Saved entries:
+===+

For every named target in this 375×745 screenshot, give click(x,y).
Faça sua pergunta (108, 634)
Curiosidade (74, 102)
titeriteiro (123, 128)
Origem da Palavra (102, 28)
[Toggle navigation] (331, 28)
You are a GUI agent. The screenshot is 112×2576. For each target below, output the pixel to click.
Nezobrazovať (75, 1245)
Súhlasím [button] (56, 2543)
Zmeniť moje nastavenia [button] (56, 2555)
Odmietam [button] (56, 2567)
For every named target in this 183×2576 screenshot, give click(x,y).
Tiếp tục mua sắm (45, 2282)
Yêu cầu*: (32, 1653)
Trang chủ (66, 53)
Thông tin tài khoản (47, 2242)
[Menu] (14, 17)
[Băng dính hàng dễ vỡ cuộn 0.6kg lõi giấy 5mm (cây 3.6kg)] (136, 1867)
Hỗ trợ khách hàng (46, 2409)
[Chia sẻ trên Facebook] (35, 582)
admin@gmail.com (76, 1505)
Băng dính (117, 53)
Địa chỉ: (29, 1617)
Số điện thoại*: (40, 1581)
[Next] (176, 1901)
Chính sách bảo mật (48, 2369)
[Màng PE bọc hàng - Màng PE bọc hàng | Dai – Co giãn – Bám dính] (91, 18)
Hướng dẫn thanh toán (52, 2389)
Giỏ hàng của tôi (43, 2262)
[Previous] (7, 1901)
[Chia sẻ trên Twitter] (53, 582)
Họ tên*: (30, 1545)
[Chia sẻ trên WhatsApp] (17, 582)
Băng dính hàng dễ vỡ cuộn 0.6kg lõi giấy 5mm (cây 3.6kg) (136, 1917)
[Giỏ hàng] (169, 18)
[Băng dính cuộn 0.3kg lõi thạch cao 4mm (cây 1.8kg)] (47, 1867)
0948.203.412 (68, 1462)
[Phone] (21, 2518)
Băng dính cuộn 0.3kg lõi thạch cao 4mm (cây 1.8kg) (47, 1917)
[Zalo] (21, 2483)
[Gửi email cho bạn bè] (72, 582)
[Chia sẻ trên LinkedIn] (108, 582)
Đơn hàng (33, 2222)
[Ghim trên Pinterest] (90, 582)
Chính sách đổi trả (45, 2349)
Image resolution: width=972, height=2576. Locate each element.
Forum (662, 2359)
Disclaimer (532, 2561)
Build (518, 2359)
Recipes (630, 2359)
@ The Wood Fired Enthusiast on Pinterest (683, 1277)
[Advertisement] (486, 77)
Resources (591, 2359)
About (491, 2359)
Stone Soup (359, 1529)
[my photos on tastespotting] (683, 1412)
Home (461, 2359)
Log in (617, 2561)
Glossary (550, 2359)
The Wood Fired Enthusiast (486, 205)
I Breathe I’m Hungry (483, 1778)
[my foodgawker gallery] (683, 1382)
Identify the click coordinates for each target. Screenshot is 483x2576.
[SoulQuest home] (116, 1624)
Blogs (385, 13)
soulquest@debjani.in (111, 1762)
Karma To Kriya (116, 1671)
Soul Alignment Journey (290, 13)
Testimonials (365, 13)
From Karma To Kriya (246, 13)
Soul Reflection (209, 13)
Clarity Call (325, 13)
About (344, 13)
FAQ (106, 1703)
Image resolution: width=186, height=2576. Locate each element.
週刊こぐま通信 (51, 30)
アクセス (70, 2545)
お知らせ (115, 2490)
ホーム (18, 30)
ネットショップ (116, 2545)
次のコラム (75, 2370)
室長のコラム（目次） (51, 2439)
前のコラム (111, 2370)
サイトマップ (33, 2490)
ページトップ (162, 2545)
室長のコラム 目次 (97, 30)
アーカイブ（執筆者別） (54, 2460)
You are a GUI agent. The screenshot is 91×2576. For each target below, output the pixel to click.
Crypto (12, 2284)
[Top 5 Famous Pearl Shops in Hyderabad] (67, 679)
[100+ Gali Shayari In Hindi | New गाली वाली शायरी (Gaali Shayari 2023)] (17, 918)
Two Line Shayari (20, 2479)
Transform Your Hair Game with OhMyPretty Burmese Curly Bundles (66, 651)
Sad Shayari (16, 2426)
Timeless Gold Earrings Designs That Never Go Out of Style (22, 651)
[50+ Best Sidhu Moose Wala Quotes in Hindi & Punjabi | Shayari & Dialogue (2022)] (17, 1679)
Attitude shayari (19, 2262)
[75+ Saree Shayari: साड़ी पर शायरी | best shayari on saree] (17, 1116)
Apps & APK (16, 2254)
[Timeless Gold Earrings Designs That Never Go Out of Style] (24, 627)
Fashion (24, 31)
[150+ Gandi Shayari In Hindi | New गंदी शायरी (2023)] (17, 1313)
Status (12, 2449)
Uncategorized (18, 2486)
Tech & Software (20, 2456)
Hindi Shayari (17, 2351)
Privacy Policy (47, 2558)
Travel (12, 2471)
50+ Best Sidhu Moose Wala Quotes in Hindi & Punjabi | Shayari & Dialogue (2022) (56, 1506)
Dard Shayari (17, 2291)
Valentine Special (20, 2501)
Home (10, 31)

+===+

Task statement
Send back, unchanged, every line of the records from the one with "お知らせ (115, 2490)" through the last.

Solved exercise
お知らせ (115, 2490)
ホーム (18, 30)
ネットショップ (116, 2545)
次のコラム (75, 2370)
室長のコラム（目次） (51, 2439)
前のコラム (111, 2370)
サイトマップ (33, 2490)
ページトップ (162, 2545)
室長のコラム 目次 (97, 30)
アーカイブ（執筆者別） (54, 2460)
You are a GUI agent. The screenshot is 91×2576. For each target below, output the pixel to click.
Crypto (12, 2284)
[Top 5 Famous Pearl Shops in Hyderabad] (67, 679)
[100+ Gali Shayari In Hindi | New गाली वाली शायरी (Gaali Shayari 2023)] (17, 918)
Two Line Shayari (20, 2479)
Transform Your Hair Game with OhMyPretty Burmese Curly Bundles (66, 651)
Sad Shayari (16, 2426)
Timeless Gold Earrings Designs That Never Go Out of Style (22, 651)
[50+ Best Sidhu Moose Wala Quotes in Hindi & Punjabi | Shayari & Dialogue (2022)] (17, 1679)
Attitude shayari (19, 2262)
[75+ Saree Shayari: साड़ी पर शायरी | best shayari on saree] (17, 1116)
Apps & APK (16, 2254)
[Timeless Gold Earrings Designs That Never Go Out of Style] (24, 627)
Fashion (24, 31)
[150+ Gandi Shayari In Hindi | New गंदी शायरी (2023)] (17, 1313)
Status (12, 2449)
Uncategorized (18, 2486)
Tech & Software (20, 2456)
Hindi Shayari (17, 2351)
Privacy Policy (47, 2558)
Travel (12, 2471)
50+ Best Sidhu Moose Wala Quotes in Hindi & Punjabi | Shayari & Dialogue (2022) (56, 1506)
Dard Shayari (17, 2291)
Valentine Special (20, 2501)
Home (10, 31)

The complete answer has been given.